- **练习说明**:
A: 请根据这篇知乎爬虫文章回答下列问题，答案按同样的编号逐行写出：
(i) API网址中的offset参数是什么意思？
(ii) 找到某个用户的大列表是用哪个函数实现的？
(iii) 在NumOfFans函数里，每次发出请求前会用time.sleep暂停几秒？
B: 请从这篇知乎爬虫文章中原样输出一段文字，从“print 'ID:',i”开始，一直到“Traversal(NumList,depth+1)”为止。
C: 请判断下列说法是否符合这篇知乎爬虫文章。每项先回答“是”或“否”，再原样引用文中起决定作用的词句：
(i) depth参数在测试代码阶段挺有用。
(ii) limit参数是偏移量。
(iii) 按作者的思路，应先收集用户信息，再收集知乎所有用户的ID。

之后我们点开followee?include.......这一项，请求网址就是我们想要的API了（https://www.zhihu.com/api/v4/members/zhang-jia-wei/followees?include=data[*].answer_count,articles_count,gender,follower_count,is_followed,is_following,badge[?(type=best_answerer)].topics&offset=0&limit=20），之后我们的爬虫就可以访问这个API去获得某个用户的关注列表了。当然，这里把followees变成followers就是粉丝的接口了。这里要注意的是API网址里面的三个参数的意义：include就是包含哪些数据，offset是偏移量（每一页增加20），limit是对显示数量的限制。
3.第三步：正式开始写爬虫

根据之前的思路，我们要先遍历整个知乎全站，收集到知乎所有用户的ID，然后再来收集信息。这里我先贴出利用递归的遍历函数代码。

def Traversal(list,depth):
    if depth >= 5:
        pass
    else:
        for i in list:
            if i in BigUserIDList:
                continue
             BigUserIDList.append(i)
            print 'ID:',i
            print 'depth:',depth
            NumList=NumOfFans(i)
            if len(NumList)==0:
                pass
            else:
                try:
                    Traversal(NumList,depth+1)
                except:
                    pass

代码说明：这里的depth当然是可以不用设置的，但是在测试代码阶段还是挺有用的。这个函数的思路是，当获得一个列表，我们就用个for循环去遍历它，然后对于每个元素，我们在尝试去获得它的列表，然后反复做同样的事情，知道某个元素的列表是空的。换个方式说，我们先有一个种子用户的关注列表和粉丝列表合成的大列表，然后我们去遍历这个大列表，对于其中的每个用户再去获得他们的大列表......就这么一直下去......（去找到某个用户的大列表是用NumOfFans()这个函数实现的，具体如下）

def NumOfFans(ID):
    IDList=[]
    offset=0
    while(offset<=20):
        followers_url='https://www.zhihu.com/api/v4/members/'+ID+'/followers?include=data[*].answer_count,articles_count,gender,follower_count,is_followed,is_following,badge[?(type=best_answerer)].topics&offset='+str(offset)+'&limit=20'
        followees_url='https://www.zhihu.com/api/v4/members/'+ID+'/followees?include=data[*].answer_count,articles_count,gender,follower_count,is_followed,is_following,badge[?(type=best_answerer)].topics&offset='+str(offset)+'&limit=20'
        try:
            time.sleep(3)
            html1 = session.get(followers_url, headers=headers).text
            dic1 = json.loads(html1)  # 将json数据转换成python的字典格式
            if len(dic1['data'])!=0:
                for i in dic1['data']:  # 输出粉丝的数量
                    IDList.append(i['url_token'])
            #print '正在遍历' + ID + '关注的人'
            html2=session.get(followees_url,headers=headers).text
            dic2=json.loads(html2)
            if len(dic2['data'])!=0:
                for j in dic2['data']:
                    IDList.append(j['url_token'])
            if len(dic1['data'])==len(dic2['data'])==0:
                break
        except:
            pass
        offset+=20
    return IDList

这里offset也是为了测试所以设置了20，在你遍历时只要while(Ture)就行了...

- **数据摘录**:
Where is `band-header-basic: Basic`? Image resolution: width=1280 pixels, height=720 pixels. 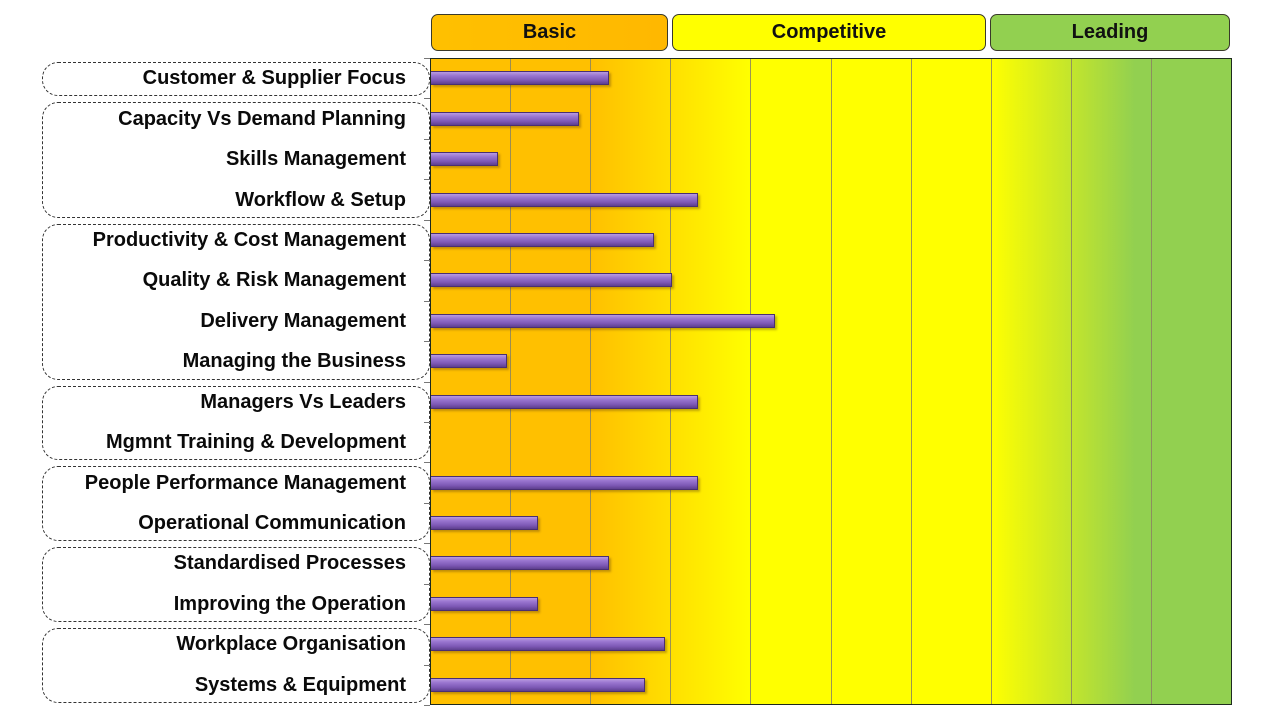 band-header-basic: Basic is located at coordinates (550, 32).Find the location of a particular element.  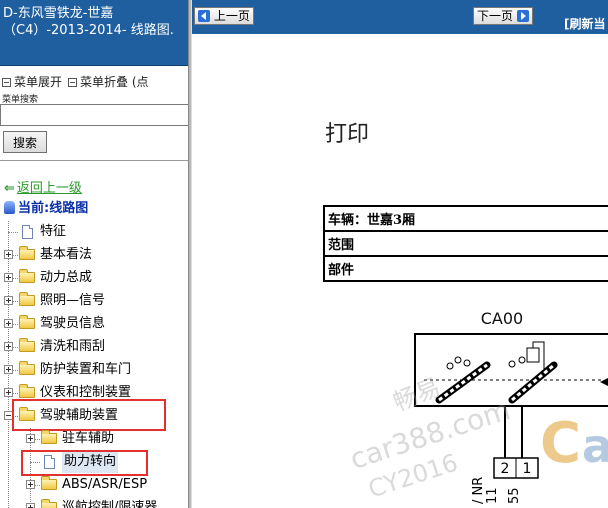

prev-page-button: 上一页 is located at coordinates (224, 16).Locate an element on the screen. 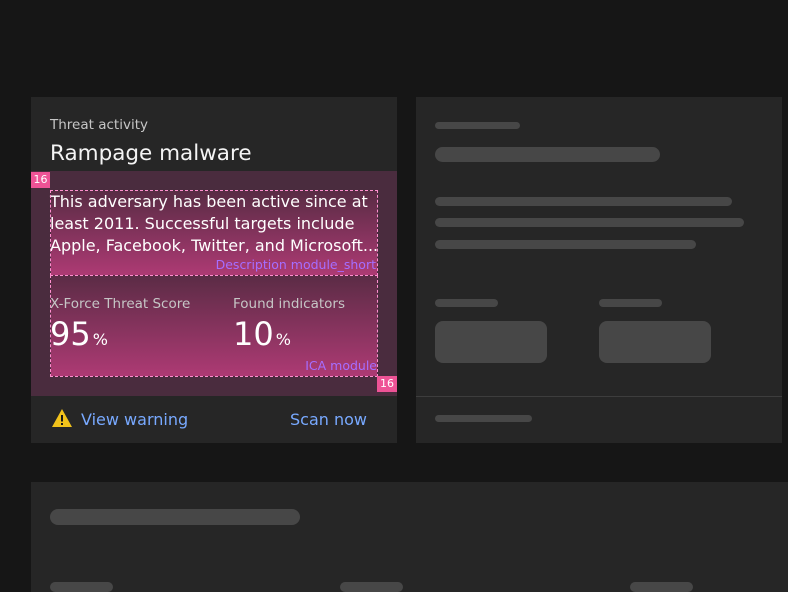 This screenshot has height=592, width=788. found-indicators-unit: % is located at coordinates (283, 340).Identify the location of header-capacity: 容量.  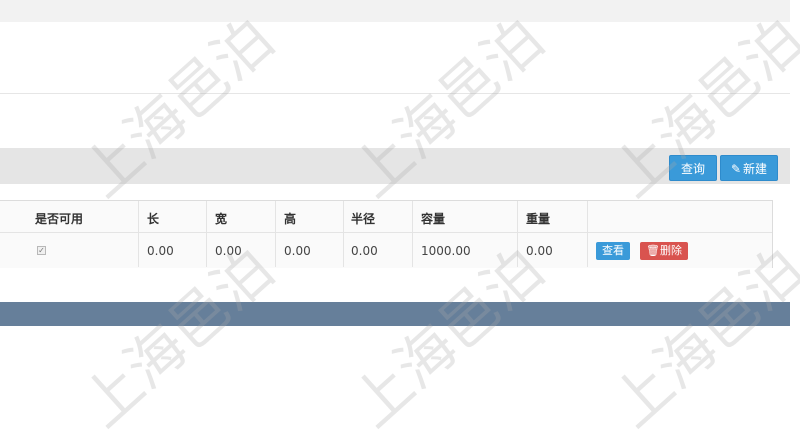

- **逐题答案**:
A:
(i) offset是偏移量（每一页增加20）。
(ii) NumOfFans()函数。
(iii) 3秒。

B:
print 'ID:',i
            print 'depth:',depth
            NumList=NumOfFans(i)
            if len(NumList)==0:
                pass
            else:
                try:
                    Traversal(NumList,depth+1)

C:
(i) 是：“这里的depth当然是可以不用设置的，但是在测试代码阶段还是挺有用的”
(ii) 否：“offset是偏移量（每一页增加20），limit是对显示数量的限制”
(iii) 否：“我们要先遍历整个知乎全站，收集到知乎所有用户的ID，然后再来收集信息”